And you are right, just inappropriate contact, no EA. Definitely poor boundaries.

My BS is a good man.


----------



## Acabado (May 13, 2012)

Not Just Friends, by Shirley Glass is a must read for both of you.


----------



## canttrustu (Feb 22, 2012)

wow. Im getting more and more confused. So if youre saying he isnt responding to her what is the issue? 

And btw, I agree he has had at very least a couple of emotional affairs. 

EA= cheater.

Im not trying to bash you OP but you've got to start seeing things for what they are. He is likely at very least emotionally involved with exGF. At very least.

You have cheated. He is ripe for a RA it seems like. So what are you goint to do now?


----------



## UnforgivableWife (Oct 25, 2012)

The old GF texted him the day before he left - last Wednesday. He never responded. We had an argument last night when he triggered because I didn't answer his calls for 1.5 hours. My fault entirely. An hour after our argument he texted the old GF and they texted back and forth for an hour until 2am. She texted him at 9:30 their time this morning. So far he has not responded. I haven't heard from him either. He hasn't called or texted anyone so far (phone logs are on a bit of a delay) so my guess is that he is still maybe sleeping. 

I'm going to sit and watch the call logs.
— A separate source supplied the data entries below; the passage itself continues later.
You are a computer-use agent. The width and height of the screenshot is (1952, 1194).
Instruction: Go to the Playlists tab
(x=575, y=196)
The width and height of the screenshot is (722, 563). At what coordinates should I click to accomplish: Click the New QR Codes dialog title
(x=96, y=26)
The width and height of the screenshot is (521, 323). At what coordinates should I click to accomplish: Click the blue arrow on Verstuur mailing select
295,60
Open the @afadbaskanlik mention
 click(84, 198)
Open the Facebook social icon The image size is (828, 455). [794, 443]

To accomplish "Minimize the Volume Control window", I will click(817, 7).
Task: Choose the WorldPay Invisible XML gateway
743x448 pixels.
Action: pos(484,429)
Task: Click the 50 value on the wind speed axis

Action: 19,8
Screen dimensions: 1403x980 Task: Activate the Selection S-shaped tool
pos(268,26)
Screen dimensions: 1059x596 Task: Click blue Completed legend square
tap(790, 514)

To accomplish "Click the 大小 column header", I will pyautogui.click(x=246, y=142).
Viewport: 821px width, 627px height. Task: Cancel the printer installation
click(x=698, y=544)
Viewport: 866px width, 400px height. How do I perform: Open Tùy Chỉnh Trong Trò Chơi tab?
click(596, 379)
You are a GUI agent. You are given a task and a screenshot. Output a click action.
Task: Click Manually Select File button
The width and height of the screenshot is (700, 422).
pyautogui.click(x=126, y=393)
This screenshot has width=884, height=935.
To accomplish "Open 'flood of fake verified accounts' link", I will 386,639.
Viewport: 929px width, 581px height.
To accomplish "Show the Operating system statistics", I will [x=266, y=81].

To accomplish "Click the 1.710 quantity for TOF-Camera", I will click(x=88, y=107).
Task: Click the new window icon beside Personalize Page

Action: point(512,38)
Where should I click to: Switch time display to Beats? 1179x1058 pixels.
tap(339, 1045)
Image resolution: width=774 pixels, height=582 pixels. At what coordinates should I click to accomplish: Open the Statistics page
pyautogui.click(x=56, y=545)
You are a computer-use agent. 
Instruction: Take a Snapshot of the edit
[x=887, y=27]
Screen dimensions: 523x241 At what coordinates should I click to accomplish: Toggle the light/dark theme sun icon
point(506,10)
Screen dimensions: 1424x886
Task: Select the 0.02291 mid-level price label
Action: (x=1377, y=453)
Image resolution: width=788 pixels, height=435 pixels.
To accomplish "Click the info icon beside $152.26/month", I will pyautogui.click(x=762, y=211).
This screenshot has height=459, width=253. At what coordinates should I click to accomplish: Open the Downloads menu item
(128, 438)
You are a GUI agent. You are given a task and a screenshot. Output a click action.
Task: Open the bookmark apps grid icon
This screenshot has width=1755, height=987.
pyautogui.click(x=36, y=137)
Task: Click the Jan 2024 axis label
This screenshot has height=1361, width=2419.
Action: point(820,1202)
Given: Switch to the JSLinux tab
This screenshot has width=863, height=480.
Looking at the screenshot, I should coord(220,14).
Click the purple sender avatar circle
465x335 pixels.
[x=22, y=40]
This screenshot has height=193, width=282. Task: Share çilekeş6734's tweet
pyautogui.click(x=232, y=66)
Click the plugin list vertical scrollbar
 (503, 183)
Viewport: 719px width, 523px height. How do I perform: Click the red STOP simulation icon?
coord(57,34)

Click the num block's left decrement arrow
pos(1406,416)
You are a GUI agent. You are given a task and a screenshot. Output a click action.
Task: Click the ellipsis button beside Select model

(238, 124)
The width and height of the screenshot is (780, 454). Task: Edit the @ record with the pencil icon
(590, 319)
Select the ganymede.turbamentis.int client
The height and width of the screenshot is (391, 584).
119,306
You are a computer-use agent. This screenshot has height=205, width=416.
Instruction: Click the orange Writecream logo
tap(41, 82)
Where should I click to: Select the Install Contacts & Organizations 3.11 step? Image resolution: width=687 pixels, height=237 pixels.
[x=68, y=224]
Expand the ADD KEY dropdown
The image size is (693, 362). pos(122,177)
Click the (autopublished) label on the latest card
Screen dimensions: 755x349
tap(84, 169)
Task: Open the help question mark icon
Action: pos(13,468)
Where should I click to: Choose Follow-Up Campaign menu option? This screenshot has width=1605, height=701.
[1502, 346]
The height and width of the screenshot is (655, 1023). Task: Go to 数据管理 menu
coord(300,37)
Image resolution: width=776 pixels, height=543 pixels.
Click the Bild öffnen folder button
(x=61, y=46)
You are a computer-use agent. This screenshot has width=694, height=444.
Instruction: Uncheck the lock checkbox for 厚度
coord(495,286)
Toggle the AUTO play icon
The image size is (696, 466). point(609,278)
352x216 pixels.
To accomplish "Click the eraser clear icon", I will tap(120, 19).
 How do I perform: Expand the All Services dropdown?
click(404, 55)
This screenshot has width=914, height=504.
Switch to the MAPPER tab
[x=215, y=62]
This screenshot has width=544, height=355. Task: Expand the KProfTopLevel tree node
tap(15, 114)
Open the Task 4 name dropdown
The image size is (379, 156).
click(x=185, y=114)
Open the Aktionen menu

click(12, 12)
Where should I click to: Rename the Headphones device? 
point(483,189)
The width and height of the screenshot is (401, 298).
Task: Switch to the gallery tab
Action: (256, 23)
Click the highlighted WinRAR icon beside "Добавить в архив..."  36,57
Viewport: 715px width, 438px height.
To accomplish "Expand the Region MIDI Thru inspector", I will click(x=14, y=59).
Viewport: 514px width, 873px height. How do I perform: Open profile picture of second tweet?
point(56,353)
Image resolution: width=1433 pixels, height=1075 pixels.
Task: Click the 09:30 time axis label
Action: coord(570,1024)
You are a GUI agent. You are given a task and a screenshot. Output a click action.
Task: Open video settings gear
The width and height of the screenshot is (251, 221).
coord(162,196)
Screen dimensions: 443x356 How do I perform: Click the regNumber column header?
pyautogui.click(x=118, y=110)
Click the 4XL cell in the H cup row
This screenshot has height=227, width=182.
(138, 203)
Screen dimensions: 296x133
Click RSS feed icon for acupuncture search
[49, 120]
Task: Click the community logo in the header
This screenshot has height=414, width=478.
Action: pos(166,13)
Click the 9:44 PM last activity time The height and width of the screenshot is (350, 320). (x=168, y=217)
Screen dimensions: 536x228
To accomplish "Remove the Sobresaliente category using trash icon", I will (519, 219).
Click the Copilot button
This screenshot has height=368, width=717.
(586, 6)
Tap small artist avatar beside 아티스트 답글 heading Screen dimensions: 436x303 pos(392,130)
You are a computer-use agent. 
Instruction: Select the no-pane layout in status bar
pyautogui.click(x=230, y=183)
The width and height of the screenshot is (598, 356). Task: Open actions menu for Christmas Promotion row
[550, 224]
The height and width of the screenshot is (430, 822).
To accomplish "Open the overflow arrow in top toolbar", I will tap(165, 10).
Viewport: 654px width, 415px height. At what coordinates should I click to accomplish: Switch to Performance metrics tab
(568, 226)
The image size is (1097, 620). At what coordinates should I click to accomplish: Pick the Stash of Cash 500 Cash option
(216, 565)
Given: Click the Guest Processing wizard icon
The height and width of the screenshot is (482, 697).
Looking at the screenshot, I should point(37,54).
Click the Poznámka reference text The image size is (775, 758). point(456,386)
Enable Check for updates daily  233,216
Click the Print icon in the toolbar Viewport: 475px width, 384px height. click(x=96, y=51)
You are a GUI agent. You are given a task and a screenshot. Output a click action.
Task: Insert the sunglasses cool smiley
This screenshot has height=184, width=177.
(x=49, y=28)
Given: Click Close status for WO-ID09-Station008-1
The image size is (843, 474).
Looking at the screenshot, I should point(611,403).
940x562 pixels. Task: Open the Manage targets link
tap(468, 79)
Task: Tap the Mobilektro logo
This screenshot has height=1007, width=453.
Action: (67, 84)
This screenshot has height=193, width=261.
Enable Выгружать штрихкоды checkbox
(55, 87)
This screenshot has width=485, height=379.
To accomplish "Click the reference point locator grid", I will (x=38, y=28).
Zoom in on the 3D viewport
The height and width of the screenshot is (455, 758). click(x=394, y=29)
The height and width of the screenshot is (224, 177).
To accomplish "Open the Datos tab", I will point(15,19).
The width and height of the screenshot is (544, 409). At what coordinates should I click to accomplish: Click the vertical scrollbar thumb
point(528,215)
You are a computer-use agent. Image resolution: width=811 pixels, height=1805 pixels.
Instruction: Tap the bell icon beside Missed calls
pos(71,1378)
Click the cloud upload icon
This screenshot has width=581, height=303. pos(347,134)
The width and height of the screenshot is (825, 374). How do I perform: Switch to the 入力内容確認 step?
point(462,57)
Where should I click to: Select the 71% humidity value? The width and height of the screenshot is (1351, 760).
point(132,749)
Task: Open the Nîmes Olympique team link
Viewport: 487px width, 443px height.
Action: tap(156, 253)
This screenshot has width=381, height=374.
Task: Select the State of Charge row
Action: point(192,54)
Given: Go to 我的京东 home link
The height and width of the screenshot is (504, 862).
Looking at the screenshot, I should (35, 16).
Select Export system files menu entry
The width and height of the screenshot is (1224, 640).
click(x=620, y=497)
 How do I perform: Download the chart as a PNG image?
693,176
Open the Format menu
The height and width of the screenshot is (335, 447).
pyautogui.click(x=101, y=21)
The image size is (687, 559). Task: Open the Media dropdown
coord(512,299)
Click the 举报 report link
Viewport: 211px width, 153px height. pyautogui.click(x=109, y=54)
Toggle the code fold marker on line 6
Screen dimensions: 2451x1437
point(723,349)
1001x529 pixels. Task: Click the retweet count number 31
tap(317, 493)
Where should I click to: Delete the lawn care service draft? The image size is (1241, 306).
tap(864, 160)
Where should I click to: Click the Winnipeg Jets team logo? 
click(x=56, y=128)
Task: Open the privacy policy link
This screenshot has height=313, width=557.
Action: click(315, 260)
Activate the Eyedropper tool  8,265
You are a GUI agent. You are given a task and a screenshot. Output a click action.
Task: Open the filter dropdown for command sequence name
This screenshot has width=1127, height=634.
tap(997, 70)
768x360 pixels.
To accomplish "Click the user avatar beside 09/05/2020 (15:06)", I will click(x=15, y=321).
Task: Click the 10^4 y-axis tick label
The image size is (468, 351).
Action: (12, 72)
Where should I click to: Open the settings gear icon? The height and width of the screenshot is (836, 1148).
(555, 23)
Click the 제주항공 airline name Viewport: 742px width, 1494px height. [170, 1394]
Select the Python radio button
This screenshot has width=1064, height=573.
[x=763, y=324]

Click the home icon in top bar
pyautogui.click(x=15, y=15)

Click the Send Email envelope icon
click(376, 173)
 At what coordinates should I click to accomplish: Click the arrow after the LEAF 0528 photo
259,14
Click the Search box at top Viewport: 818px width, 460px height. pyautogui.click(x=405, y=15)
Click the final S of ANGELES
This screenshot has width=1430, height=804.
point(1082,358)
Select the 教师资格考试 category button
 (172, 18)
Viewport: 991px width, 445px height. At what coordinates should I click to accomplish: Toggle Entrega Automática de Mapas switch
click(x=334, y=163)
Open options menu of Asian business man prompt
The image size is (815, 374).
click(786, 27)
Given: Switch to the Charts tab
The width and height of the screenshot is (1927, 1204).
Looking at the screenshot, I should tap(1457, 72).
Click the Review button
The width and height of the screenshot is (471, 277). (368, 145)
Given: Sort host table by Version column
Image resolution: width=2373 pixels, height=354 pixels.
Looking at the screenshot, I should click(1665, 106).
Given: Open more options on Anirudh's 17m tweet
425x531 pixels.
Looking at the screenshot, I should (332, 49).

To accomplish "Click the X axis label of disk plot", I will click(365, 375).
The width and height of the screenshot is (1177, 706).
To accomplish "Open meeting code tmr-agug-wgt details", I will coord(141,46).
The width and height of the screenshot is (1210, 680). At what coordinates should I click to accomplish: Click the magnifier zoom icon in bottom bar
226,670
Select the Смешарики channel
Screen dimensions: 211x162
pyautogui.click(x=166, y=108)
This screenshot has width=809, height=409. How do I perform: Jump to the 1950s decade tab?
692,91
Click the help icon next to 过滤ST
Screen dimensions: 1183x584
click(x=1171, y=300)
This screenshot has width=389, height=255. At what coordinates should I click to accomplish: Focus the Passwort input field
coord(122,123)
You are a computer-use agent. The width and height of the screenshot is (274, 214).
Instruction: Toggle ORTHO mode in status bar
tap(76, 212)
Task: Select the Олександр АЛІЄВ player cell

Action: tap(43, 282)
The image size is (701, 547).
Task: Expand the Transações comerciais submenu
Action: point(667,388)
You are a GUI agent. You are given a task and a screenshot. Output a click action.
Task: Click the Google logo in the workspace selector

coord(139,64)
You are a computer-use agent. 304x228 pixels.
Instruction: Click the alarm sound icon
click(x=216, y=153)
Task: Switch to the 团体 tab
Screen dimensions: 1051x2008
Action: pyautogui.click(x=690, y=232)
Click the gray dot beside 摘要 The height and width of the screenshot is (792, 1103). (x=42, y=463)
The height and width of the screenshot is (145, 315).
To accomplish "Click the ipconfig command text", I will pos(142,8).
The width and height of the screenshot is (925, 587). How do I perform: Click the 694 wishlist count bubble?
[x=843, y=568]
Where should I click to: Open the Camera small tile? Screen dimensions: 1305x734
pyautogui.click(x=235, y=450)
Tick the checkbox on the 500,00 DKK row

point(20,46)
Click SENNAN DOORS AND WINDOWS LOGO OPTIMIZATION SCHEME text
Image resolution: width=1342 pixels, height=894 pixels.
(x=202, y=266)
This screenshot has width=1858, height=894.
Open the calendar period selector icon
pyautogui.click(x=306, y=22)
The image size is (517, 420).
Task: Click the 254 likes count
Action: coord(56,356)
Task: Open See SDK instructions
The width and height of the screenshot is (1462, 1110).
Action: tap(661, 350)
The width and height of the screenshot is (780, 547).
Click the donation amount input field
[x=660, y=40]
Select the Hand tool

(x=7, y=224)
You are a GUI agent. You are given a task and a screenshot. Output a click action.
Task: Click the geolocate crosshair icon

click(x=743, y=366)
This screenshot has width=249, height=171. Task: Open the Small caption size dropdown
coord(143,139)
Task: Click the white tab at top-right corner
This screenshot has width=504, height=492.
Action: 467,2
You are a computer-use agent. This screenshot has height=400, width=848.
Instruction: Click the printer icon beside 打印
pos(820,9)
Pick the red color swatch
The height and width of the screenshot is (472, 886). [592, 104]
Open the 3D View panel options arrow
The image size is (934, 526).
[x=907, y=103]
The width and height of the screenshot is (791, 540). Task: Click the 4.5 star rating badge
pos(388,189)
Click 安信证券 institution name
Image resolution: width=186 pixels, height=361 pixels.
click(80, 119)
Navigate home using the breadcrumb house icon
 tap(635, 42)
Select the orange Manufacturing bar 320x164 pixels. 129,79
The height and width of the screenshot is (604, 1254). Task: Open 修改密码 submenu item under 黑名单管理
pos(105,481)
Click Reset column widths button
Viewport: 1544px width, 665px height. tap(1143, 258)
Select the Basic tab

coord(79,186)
What else am I to do? I am not going to try and influence this. After everything we have been through and me trying to control everything, whatever will be will be. He has the right to make his own decisions. He has the control.


----------



## Gabriel (May 10, 2011)

UnforgivableWife said:


> She texted him the day before he left. He didn't respond.
> 
> He may not be 100% committed to R. He put my wedding rings back on my finger the night before he left. We have had tons of HB and have been inseparable until this trip.
> 
> He kissed the girl while we were separated.


Okay, thanks for clearing that up.

But he certainly is texting her now. His boundaries are purposefully lowered. It was very likely one of the reasons he didn't want you to go. It was in his head, if not his texting fingers.

Given his past behavior, lowering his boundaries isn't exactly a new thing.


----------



## UnforgivableWife (Oct 25, 2012)

I honestly wouldn't blame him for doing anything right now. Why not - I did it for over a year and killed the woman he married and the once in a lifetime love he thought he had. He owes me nothing.

You know, this is why I posted a question about why would a BS ever reconcile. Read my post. Funny I get hit with this the very next day.

Karma is a *****.


----------



## canttrustu (Feb 22, 2012)

THere is NO excuse for cheating. NONE. If he doesnt want to R, he can choose to D you. Until such a time, he is married and needs to act accordingly.

NO excuse for cheating. Absolutely NONE.


----------



## thesunwillcomeout (Jun 25, 2012)

Gabriel said:


> Okay, thanks for clearing that up.
> 
> But he certainly is texting her now. His boundaries are purposefully lowered. It was very likely one of the reasons he didn't want you to go. It was in his head, if not his texting fingers.
> 
> Given his past behavior, lowering his boundaries isn't exactly a new thing.


Agreed. And ditto on the clearing things up. That's a little better, but still not great. Did she know beforehand he was headed to her neck of the woods for the wedding?


----------



## UnforgivableWife (Oct 25, 2012)

thesunwillcomeout said:


> Agreed. And ditto on the clearing things up. That's a little better, but still not great. Did she know beforehand he was headed to her neck of the woods for the wedding?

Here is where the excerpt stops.